# DOCUMENT SEGMENT
** Begin **
Professional skateboarders Clyde Singleton and Mike Peterson learned to skateboard at Kona.
Other skateboarding stars skating at Kona include Tony Hawk, Steve Berra and Birdhouse Skateboards, Tony Alva, Rodney Mullen, Buck Smith Steve Caballero, Jeff Phillips, Christian Hosoi, Neil Blender and John Lucero.

==Oldest skatepark==
Derby Skatepark in Santa Cruz, California opened the year prior to Kona in 1976. The Yelp website reports that the location has closed and the City of Jacksonville now claims Kona as the oldest surviving skatepark.
When Del Mar Skate Ranch closed in 1987 and Upland Skatepark was shuttered in 1989, Kona was the only active skatepark in the U.S.
In 2019, the Guinness Book of World Records named Kona the "Oldest Surviving commercial Skatepark".
** End **
# TASK STATEMENT
Extend the passage about Kona skatepark, picking up right after its final sentence. The material that follows has nothing to do with the passage on Kona skatepark.

# DATASET EXTRACT
** Begin **
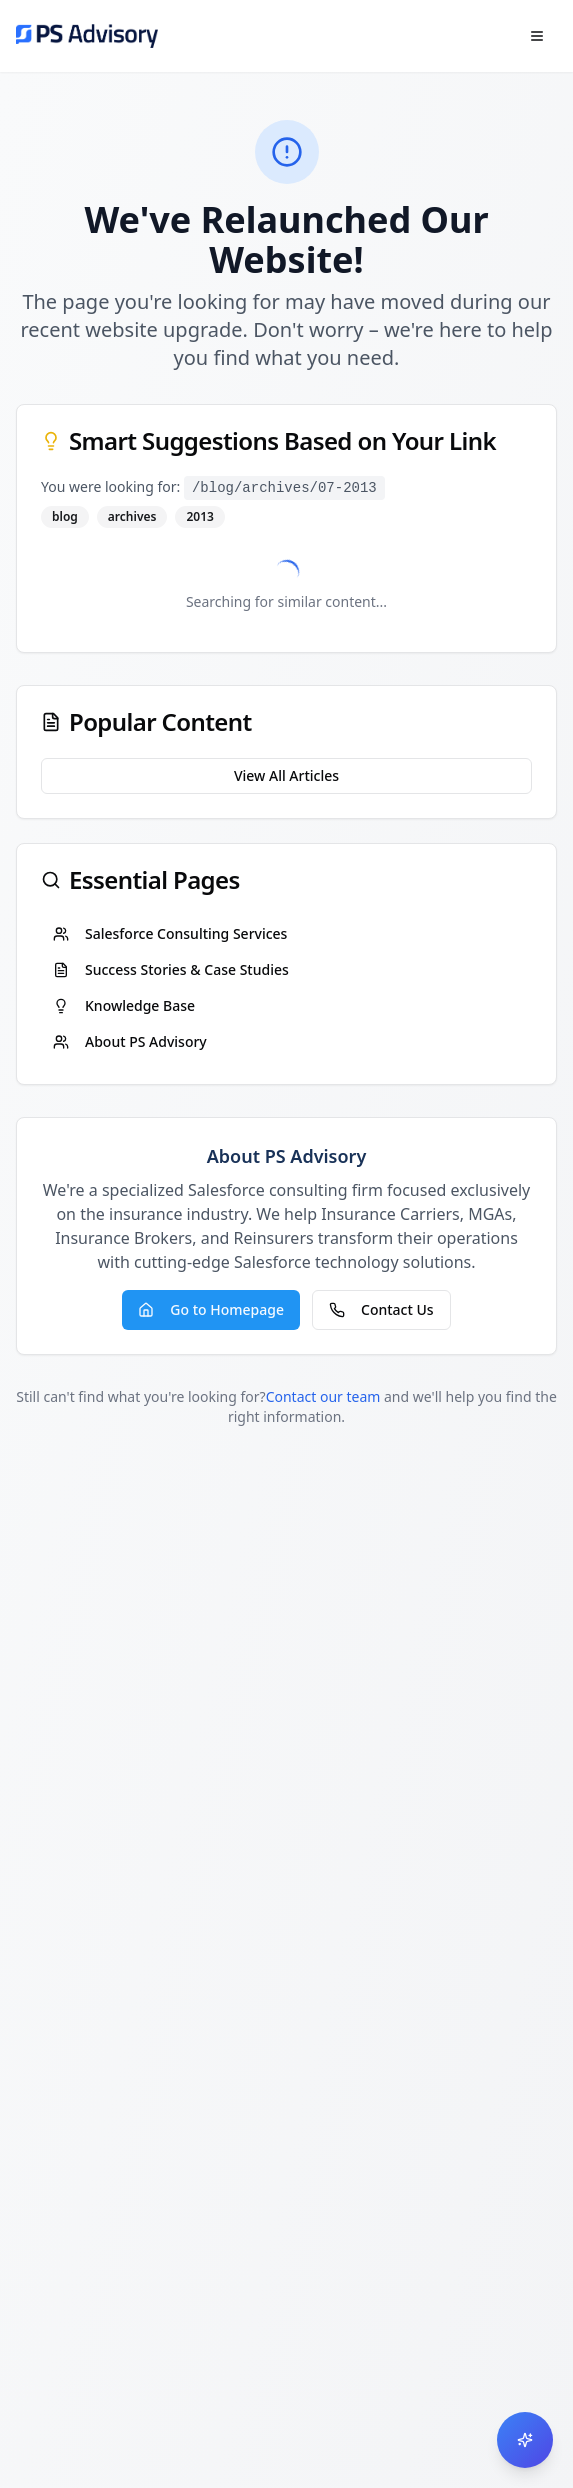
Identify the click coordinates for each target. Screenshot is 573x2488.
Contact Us (381, 1309)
** End **
# EXERCISE ANSWER
In 2024 the vertical ramp was over 20 years old, riddled with holes and unsafe to ride. $60,000 was needed to rebuild it.

== Local skateparks ==
Jacksonville is home to several public skating parks, including Monument Park in Arlington; Artist Walk Skatepark in Riverside; Veterans Skatepark in St. Johns; Orange Park Skatepark; South Beach Skatepark in Jacksonville Beach; Treaty Skatepark in St. Augustine; the Skate Yard and Oceanside Park in Atlantic Beach.